=== Text provided ===

★ ★ ★ ★ ★

# SR and Light Clocks - Confused!

1. Aug 4, 2008

### aeromedic

Hello all. I wonder if you could help explain something to me. No matter how much I read I am not sure if my understanding of special relativity is correct. My confusion is with respect to a light clock constructed as one mirror above the other and a photon reflecting between the two mirrors.

Scenario 1: There are two spacemen, each with an (initially) synchronised light clock and no relative velocity between the spacemen. If each spaceman looks at the other's clock, they would both agree that the cycle times of the photons in either light clock are identical and that the photons are “hitting” the mirrors in absolute synchrony. For the purpose of simplicity, let’s assume 1 full cycle takes 1 “second” in either clock.

Scenario 2: Now assume one spaceman has constant velocity relative to the other. Again each has a light clock as mentioned. If each spaceman looks at his own clock he will continue to assert that a full cycle takes 1 second as he will be unaware of his own velocity.

★ ★ ★ ★ ★

[Word and element locating data]
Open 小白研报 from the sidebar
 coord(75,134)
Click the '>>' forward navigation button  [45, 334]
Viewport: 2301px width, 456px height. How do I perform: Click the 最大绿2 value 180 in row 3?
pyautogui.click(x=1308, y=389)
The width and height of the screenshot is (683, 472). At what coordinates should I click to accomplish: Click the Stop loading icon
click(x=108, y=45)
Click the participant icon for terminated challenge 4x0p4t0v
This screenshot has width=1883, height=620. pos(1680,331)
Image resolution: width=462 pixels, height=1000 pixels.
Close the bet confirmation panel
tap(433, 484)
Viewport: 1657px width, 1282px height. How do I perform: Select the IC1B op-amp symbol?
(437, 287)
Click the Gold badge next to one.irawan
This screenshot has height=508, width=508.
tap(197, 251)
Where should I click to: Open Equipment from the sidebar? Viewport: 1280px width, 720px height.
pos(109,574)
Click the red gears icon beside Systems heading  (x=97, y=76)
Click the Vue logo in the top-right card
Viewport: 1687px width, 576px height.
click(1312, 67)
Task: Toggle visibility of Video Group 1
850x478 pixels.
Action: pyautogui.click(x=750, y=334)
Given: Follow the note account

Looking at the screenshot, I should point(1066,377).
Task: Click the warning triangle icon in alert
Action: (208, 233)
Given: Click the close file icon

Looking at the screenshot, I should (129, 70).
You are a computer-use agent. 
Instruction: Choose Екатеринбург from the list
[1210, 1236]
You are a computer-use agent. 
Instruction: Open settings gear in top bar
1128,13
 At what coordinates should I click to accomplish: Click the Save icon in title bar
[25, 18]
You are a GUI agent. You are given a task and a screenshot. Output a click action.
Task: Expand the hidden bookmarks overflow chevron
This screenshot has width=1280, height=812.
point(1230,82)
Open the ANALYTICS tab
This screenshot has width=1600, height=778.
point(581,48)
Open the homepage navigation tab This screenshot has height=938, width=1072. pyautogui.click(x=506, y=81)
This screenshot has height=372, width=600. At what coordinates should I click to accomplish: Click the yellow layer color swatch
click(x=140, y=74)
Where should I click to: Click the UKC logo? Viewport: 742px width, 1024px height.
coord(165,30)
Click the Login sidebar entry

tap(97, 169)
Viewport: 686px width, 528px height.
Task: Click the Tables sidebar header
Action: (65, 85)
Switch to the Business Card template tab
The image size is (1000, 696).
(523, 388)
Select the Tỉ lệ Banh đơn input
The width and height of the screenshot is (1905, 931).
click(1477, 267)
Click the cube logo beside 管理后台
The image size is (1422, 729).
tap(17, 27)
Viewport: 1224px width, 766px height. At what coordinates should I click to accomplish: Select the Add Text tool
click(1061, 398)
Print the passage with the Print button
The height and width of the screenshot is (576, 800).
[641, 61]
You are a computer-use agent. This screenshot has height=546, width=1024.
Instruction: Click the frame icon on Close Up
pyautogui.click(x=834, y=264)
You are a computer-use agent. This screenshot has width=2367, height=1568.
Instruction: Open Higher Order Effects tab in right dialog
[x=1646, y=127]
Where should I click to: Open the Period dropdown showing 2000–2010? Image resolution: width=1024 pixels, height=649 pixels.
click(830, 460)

★ ★ ★ ★ ★

=== Work to do ===
1. In the light clock post, rewrite the stretch from "Hello all. I" through "the two mirrors.", substituting "relativity theory" for "special relativity".
2. Pick up the light clock post after its last sentence and continue it.

=== Responses in order ===
1.
Hello all. I wonder if you could help explain something to me. No matter how much I read I am not sure if my understanding of relativity theory is correct. My confusion is with respect to a light clock constructed as one mirror above the other and a photon reflecting between the two mirrors.

2.
However, when spaceman 1 looks at spaceman 2’s clock he will disagree with spaceman 2. He will say that spaceman 2 has forward velocity and therefore, as light has constant velocity, the angulation of the photon’s path means that each cycle now takes longer than 1 second in spaceman 2’s clock. All well and fine.

If this is true and the velocity of light is truly identical for both parties then by all accounts, the light should strike the mirror of spaceman 1 earlier than spaceman 2. But here is the problem I have… if the velocity is relative then the reciprocal should apply to spaceman 2: he will believe that he is stationary and spaceman 1 has velocity in the opposite direction. Therefore spaceman 2’s photon will hit his mirror earlier than spaceman 1. But if both can see the others photon they cannot both believe that their own photon hits their own mirror first!

NoEinstein!

2. Aug 4, 2008

### JesseM

Time dilation is in fact symmetrical--if you and I are in relative motion and both moving inertially, then I will observe your clock to be running slower than mine (whether it's a light clock or any other type), while you will observe my clock to be running slower than yours.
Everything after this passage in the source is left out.